**What the exercise asks:**
Below are the records; retype them exactly and omit each picture.

**Provided records:**

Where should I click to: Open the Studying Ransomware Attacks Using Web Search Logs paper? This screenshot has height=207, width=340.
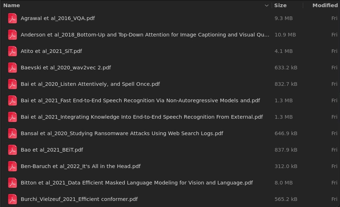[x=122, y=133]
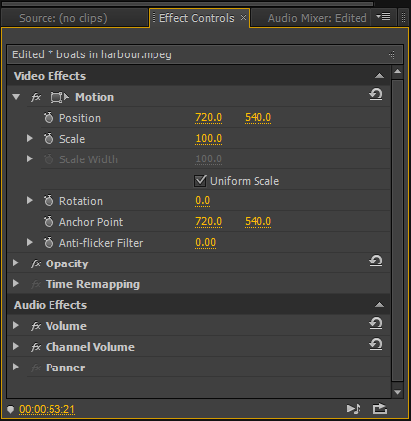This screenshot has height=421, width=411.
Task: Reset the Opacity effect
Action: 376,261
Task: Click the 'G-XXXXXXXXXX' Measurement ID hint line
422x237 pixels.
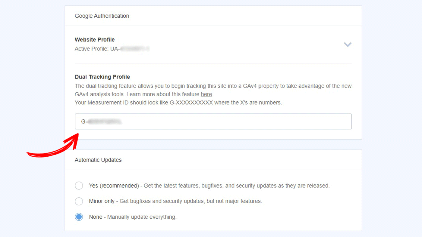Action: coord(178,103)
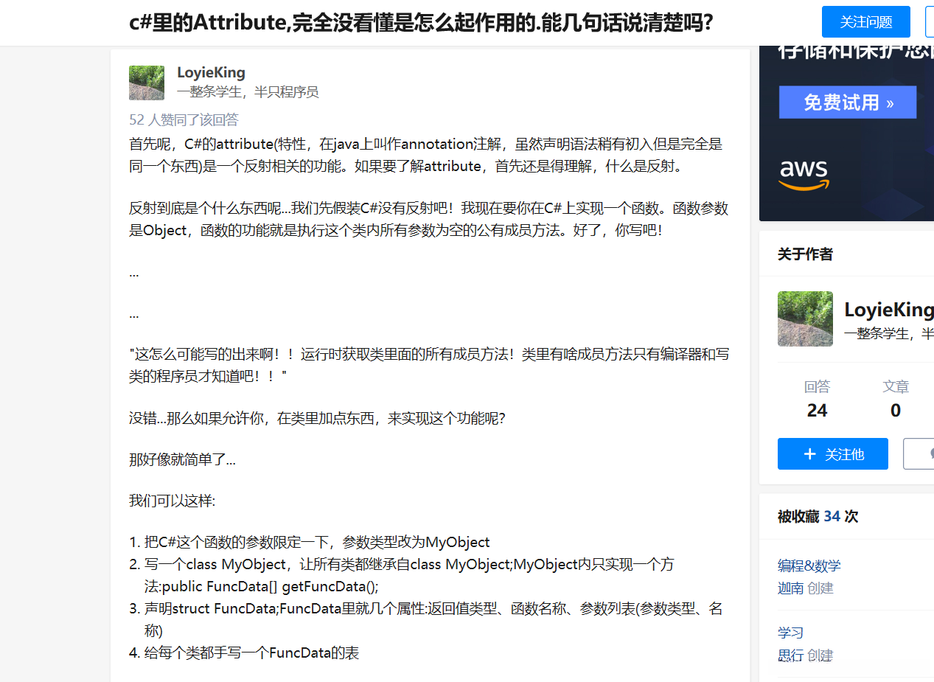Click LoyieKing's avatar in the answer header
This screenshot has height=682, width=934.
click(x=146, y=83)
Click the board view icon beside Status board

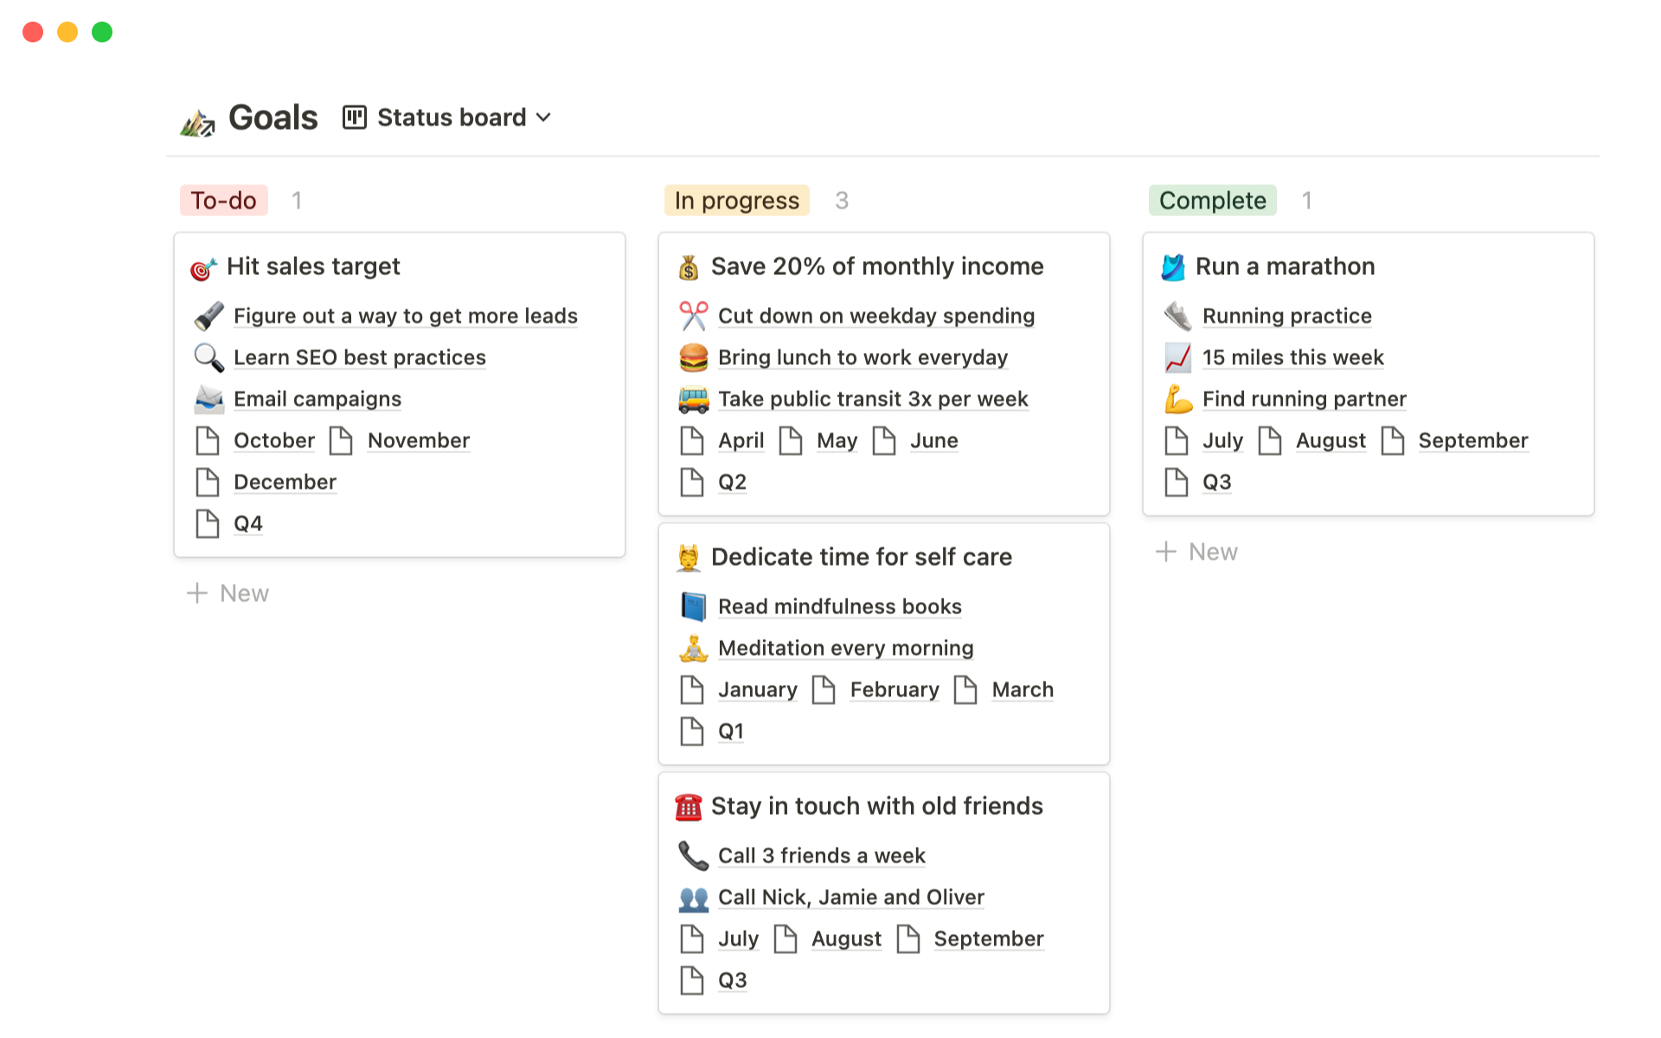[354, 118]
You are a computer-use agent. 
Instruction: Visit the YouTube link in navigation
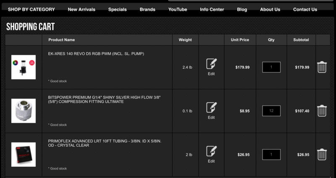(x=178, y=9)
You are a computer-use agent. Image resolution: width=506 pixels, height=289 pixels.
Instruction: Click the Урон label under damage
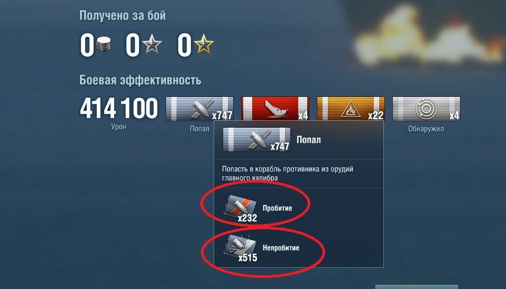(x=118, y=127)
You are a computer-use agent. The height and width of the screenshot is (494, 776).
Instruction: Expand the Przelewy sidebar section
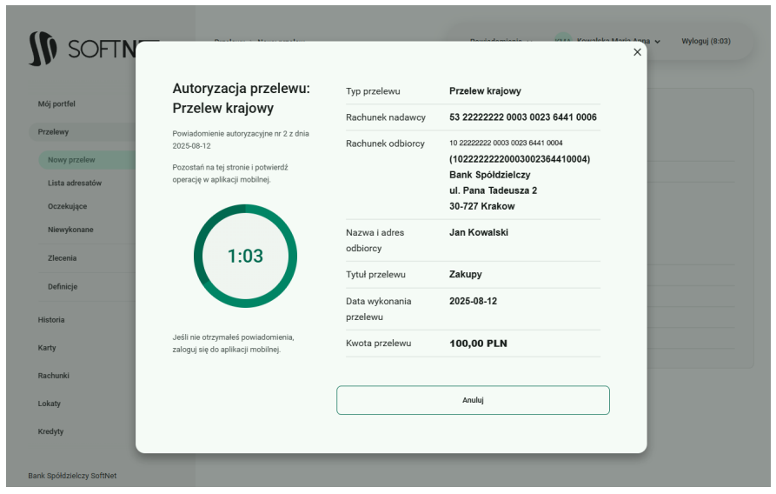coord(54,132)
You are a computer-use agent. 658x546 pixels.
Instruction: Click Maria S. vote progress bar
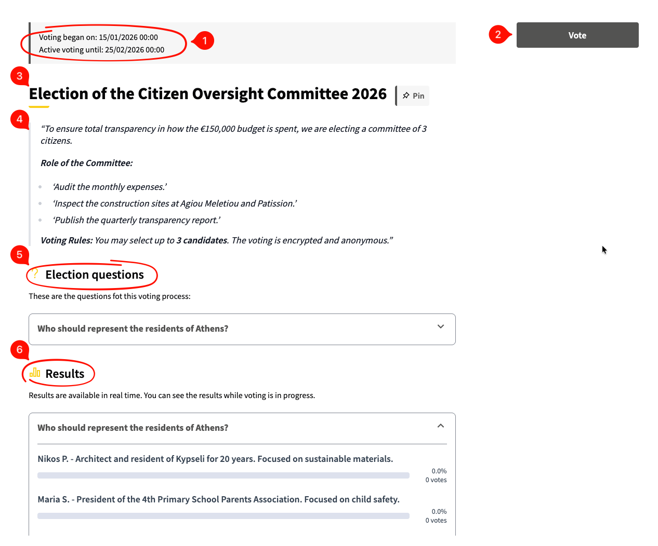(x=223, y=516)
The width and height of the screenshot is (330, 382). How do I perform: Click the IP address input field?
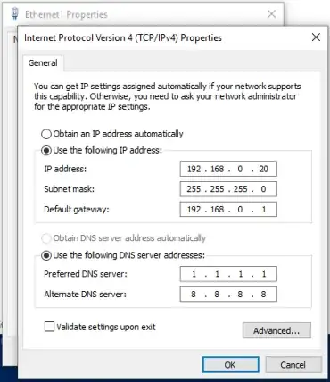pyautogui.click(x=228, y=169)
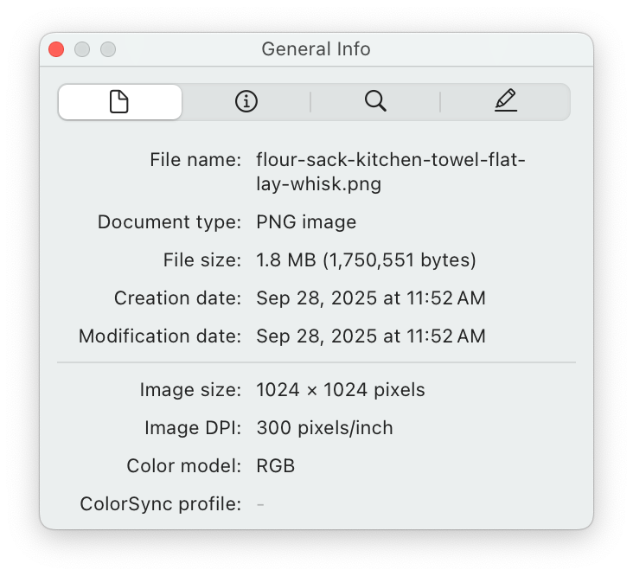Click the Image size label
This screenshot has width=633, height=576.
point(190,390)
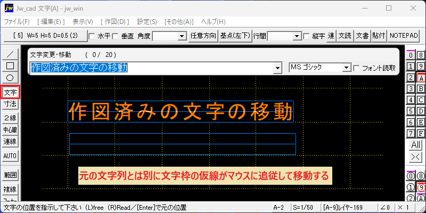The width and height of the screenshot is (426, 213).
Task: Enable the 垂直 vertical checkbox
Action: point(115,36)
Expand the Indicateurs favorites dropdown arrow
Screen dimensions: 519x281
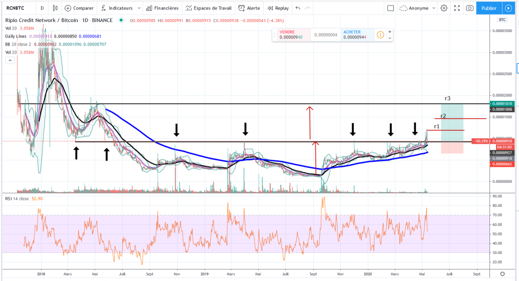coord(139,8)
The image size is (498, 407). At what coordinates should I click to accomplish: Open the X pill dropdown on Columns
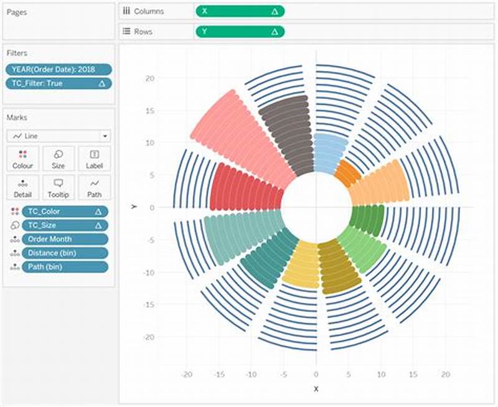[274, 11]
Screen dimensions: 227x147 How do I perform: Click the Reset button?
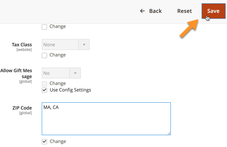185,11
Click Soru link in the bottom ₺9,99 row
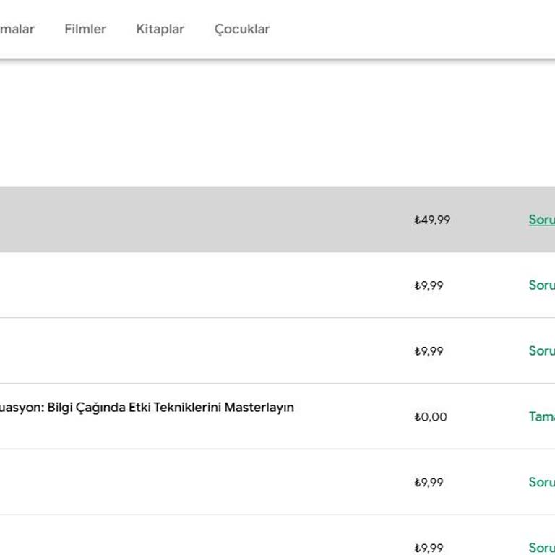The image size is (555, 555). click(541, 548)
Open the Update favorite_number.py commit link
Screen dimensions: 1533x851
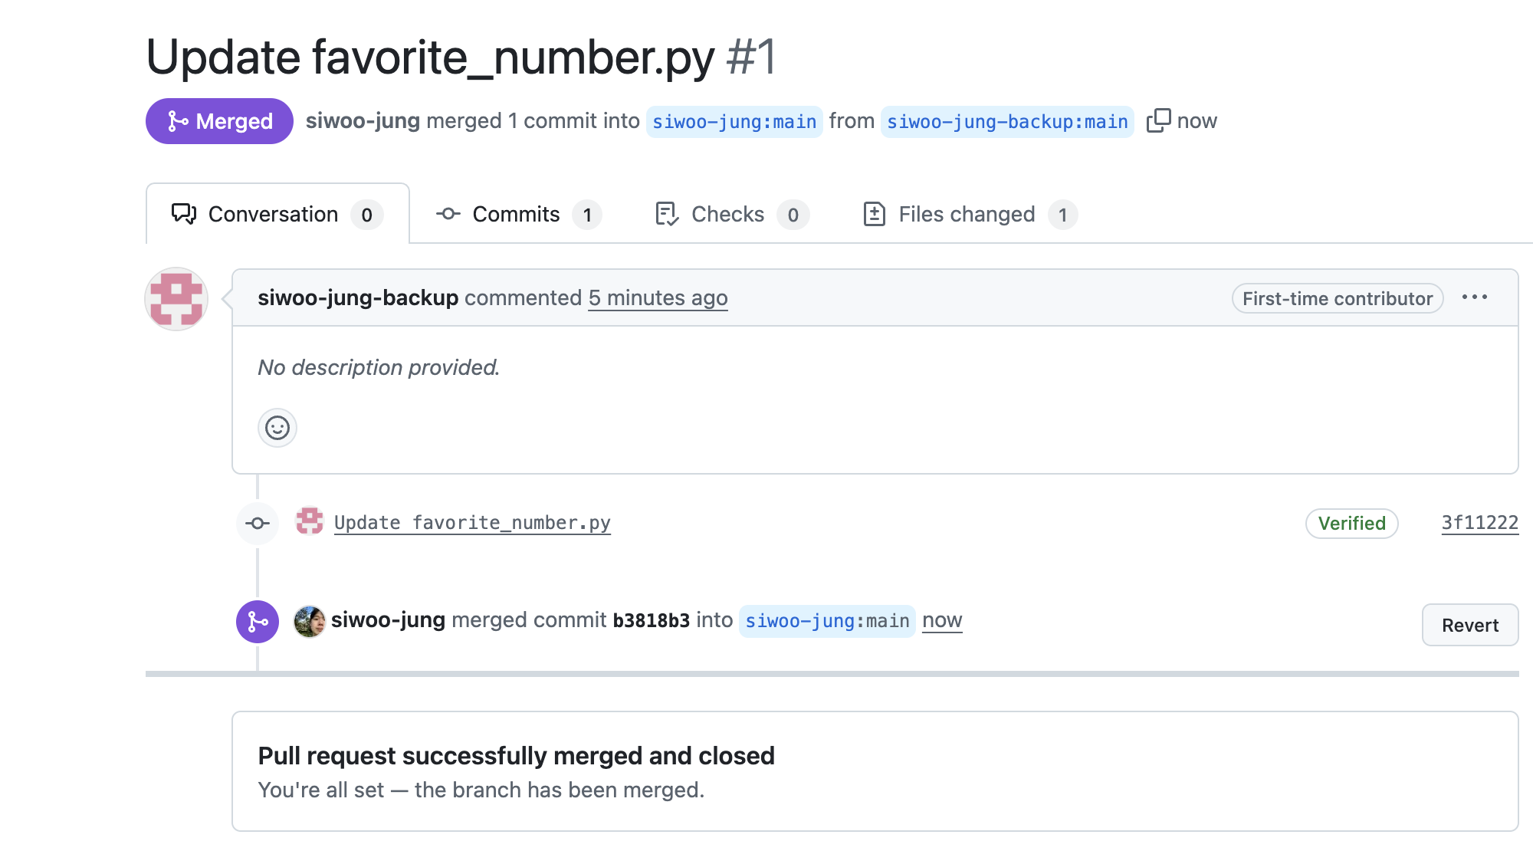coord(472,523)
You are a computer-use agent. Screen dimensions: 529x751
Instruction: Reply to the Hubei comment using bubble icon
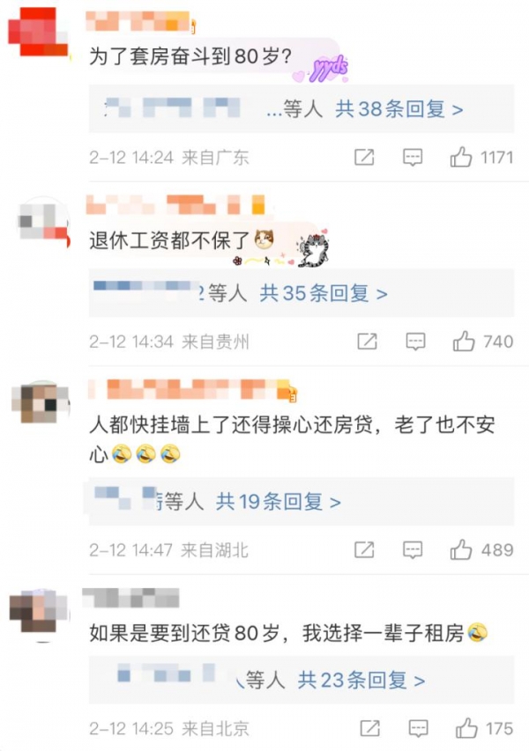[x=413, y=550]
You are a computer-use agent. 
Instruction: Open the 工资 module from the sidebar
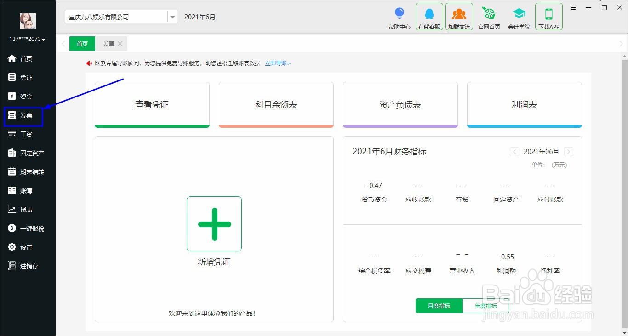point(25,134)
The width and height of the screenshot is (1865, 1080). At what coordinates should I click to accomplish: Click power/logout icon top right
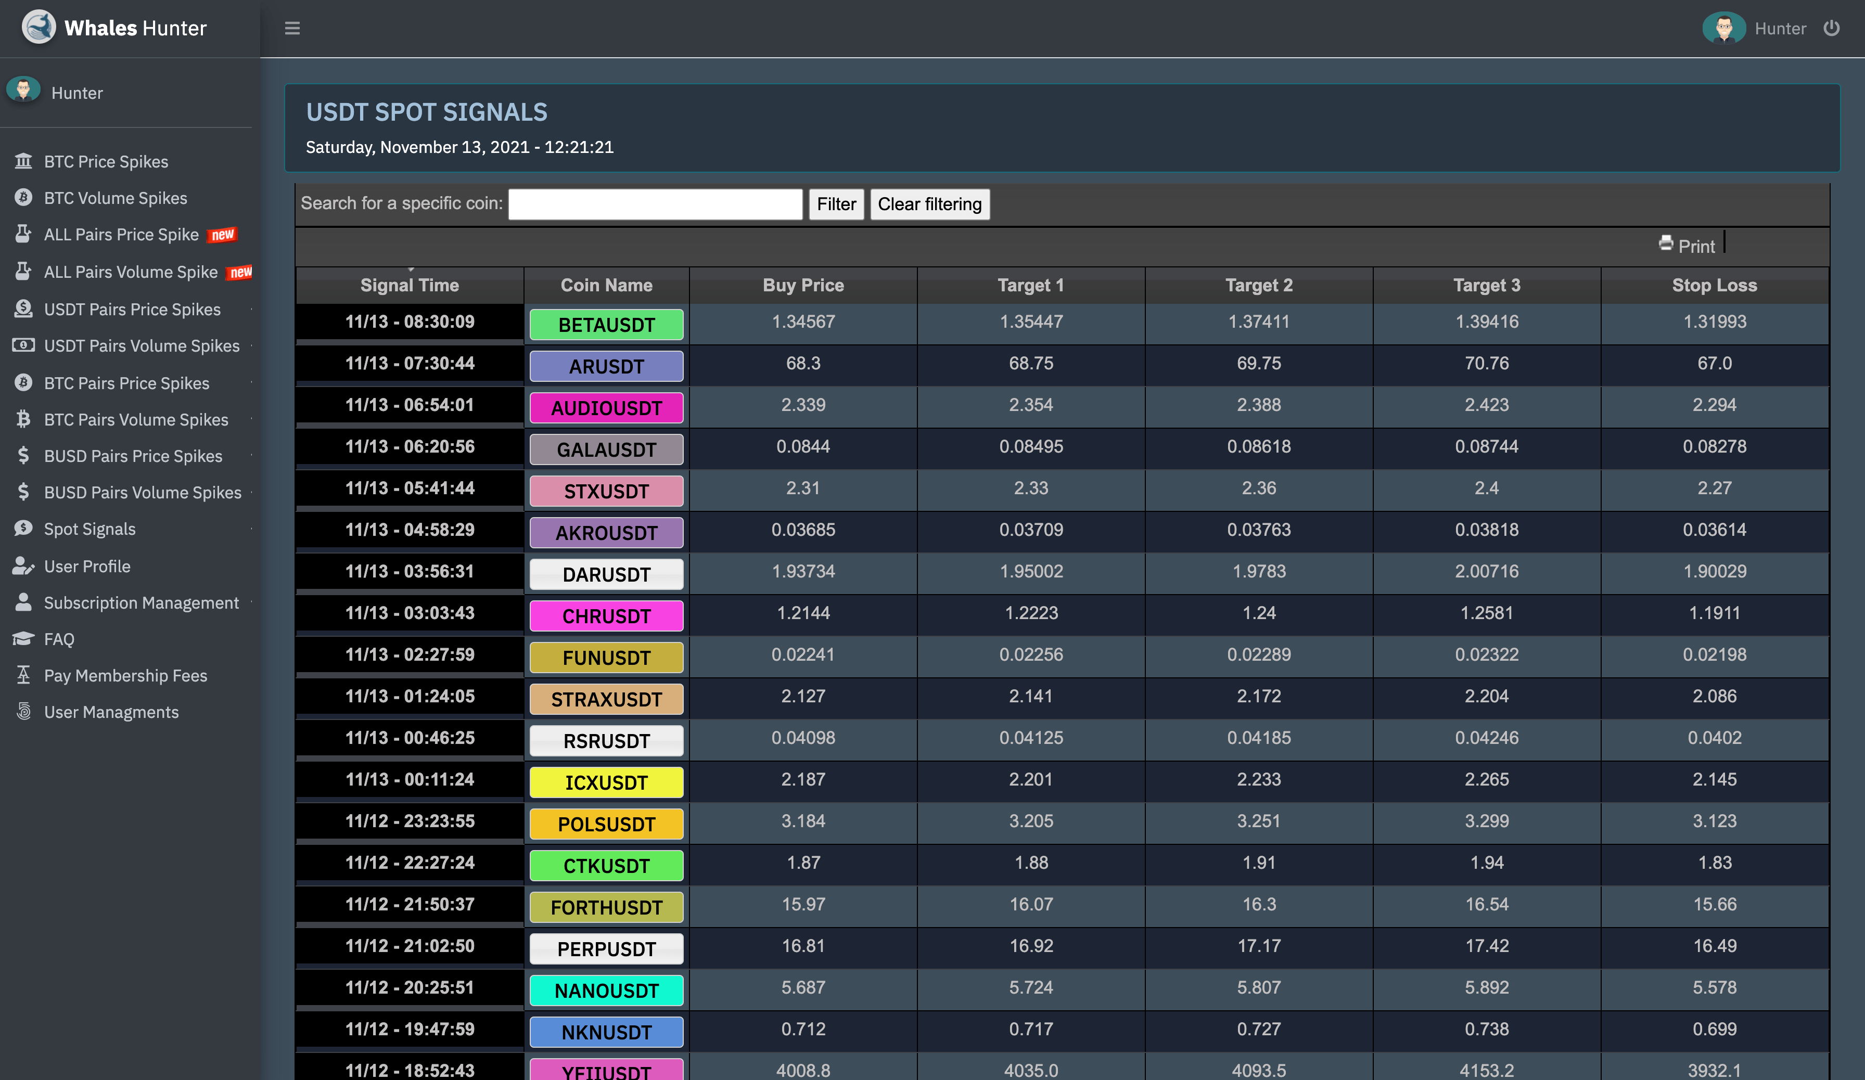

**Finished task:**
Where should I click to: Open the Studying Ransomware Attacks Using Web Search Logs paper? This screenshot has height=207, width=340.
[x=122, y=133]
This screenshot has height=421, width=411.
Task: Reset the Opacity effect
Action: 376,261
Task: Click the 'G-XXXXXXXXXX' Measurement ID hint line
422x237 pixels.
Action: coord(178,103)
Click LoyieKing's avatar in the answer header
This screenshot has height=682, width=934.
click(x=146, y=83)
Click the board view icon beside Status board

[354, 118]
You are a computer-use agent. 
Instruction: Visit the YouTube link in navigation
(x=178, y=9)
You are a computer-use agent. Image resolution: width=506 pixels, height=289 pixels.
Instruction: Click the Урон label under damage
(x=118, y=127)
You are a computer-use agent. The height and width of the screenshot is (494, 776).
Instruction: Expand the Przelewy sidebar section
coord(54,132)
You are a computer-use agent. 658x546 pixels.
Instruction: Click Maria S. vote progress bar
(x=223, y=516)
The width and height of the screenshot is (330, 382). How do I perform: Click the IP address input field?
pyautogui.click(x=228, y=169)
Click the Image size label
This screenshot has width=633, height=576.
point(190,390)
The width and height of the screenshot is (426, 213).
Task: Enable the 垂直 vertical checkbox
Action: point(115,36)
Expand the Indicateurs favorites dropdown arrow
Screen dimensions: 519x281
coord(139,8)
The image size is (498, 407). At what coordinates should I click to accomplish: Open the X pill dropdown on Columns
[274, 11]
Screen dimensions: 227x147 How do I perform: Click the Reset button?
185,11
Click Soru link in the bottom ₺9,99 row
The image size is (555, 555). click(541, 548)
Open the Update favorite_number.py commit link
Screen dimensions: 1533x851
coord(472,523)
You are a computer-use agent. Screen dimensions: 529x751
Instruction: Reply to the Hubei comment using bubble icon
[x=413, y=550]
You are a computer-use agent. 
Instruction: Open the 工资 module from the sidebar
point(25,134)
The width and height of the screenshot is (1865, 1080). At what coordinates should I click to accomplish: Click power/logout icon top right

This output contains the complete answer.